Many of the bill’s provisions are intended to make the FDA’s drug and device approval process easier and faster, particularly for the development of new antibiotics, which is a critical public health need. These provisions include changing the standards for what kind of data can be considered in the approval process.

The bill also includes incentives for the development of treatments for rare disorders (also referred to as “orphan drugs”). One such incentive would extend the patent protection for orphan drugs. Another provision would extend the existing priority review voucher program for rare pediatric diseases. A priority review voucher gives a company that develops a desired drug the right to have another product of its choice reviewed by the FDA on a fast-track, or priority, basis; because this gets the product to market faster, it’s estimated that priority review vouchers can translate into millions of dollars in additional sales.

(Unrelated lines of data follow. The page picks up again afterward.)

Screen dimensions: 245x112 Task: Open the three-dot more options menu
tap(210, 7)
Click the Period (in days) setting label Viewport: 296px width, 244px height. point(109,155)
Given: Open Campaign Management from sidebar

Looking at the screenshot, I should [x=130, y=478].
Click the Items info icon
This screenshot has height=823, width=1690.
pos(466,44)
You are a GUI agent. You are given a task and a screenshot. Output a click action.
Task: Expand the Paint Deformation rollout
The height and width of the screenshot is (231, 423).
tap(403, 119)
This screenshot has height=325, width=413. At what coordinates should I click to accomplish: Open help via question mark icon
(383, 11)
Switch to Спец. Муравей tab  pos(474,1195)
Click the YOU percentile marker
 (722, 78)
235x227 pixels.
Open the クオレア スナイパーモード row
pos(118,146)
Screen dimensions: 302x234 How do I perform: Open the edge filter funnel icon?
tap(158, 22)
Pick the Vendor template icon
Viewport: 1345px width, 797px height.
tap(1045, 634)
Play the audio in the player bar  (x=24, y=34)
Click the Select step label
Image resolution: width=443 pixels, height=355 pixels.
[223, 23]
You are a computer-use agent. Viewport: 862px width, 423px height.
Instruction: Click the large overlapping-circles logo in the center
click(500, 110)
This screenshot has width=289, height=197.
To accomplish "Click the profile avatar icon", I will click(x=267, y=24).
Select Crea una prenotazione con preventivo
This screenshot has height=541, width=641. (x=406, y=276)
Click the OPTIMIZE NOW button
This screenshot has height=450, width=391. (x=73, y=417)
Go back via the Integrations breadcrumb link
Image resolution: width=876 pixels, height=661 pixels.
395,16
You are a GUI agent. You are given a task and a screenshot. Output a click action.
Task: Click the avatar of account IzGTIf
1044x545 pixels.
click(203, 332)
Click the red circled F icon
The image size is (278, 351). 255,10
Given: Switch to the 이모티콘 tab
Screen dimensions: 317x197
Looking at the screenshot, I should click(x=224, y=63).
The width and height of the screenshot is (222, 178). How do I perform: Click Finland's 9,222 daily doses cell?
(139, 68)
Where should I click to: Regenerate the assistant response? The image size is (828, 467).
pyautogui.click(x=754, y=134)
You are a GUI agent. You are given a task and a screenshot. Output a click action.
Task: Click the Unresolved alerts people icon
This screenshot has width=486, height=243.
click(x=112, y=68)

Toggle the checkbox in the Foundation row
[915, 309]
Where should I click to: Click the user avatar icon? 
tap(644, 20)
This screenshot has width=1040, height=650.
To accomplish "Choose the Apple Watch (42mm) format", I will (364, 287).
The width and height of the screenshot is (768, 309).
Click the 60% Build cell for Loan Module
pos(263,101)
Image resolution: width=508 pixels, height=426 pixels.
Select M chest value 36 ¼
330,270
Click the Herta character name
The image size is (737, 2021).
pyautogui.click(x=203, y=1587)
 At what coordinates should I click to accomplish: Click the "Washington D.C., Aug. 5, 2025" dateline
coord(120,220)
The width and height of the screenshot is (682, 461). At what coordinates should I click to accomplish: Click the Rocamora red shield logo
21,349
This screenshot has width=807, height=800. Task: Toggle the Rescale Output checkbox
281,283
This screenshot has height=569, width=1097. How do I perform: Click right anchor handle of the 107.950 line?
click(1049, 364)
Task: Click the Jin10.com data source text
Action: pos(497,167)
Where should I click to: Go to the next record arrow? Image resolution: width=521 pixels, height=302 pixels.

Although the bill has received widespread support from both sides of the Congressional aisle and from both the pharmaceutical industry and patient groups, the Act is not without its critics. They argue that the regulatory process isn’t the main reason we lack treatments for many diseases, and that the real bottleneck is in the development process, before drugs are submitted for approval. Moreover, they say that the legislation trades safety for speed, as lowering the standards for the approval process puts patients at risk of unsafe or ineffective drugs. And they argue that the bill gives perks to the pharmaceutical industry at the expense of patients. For example, extended patent protections mean that generics will be slower to enter the market, keeping drug prices higher for longer. Indeed, the Congressional Budget Office estimated that this provision could increase spending on prescription drugs by $869 million over ten years.

One part of the bill that has been spared criticism is the allocation of almost $1.9 billion in additional funding to the National Institutes of Health for biomedical research. Federal funding of basic research has been essential to the development of many breakthrough treatments over the last several decades and is seen as the best way to create future breakthroughs.

The legislation still has to work its way through the Senate, which is moving more slowly on the initiative. It might make it through the Senate’s Health, Education, Labor and Pensions Committee by the end of 2015. But the Act may look quite different by the time it emerges.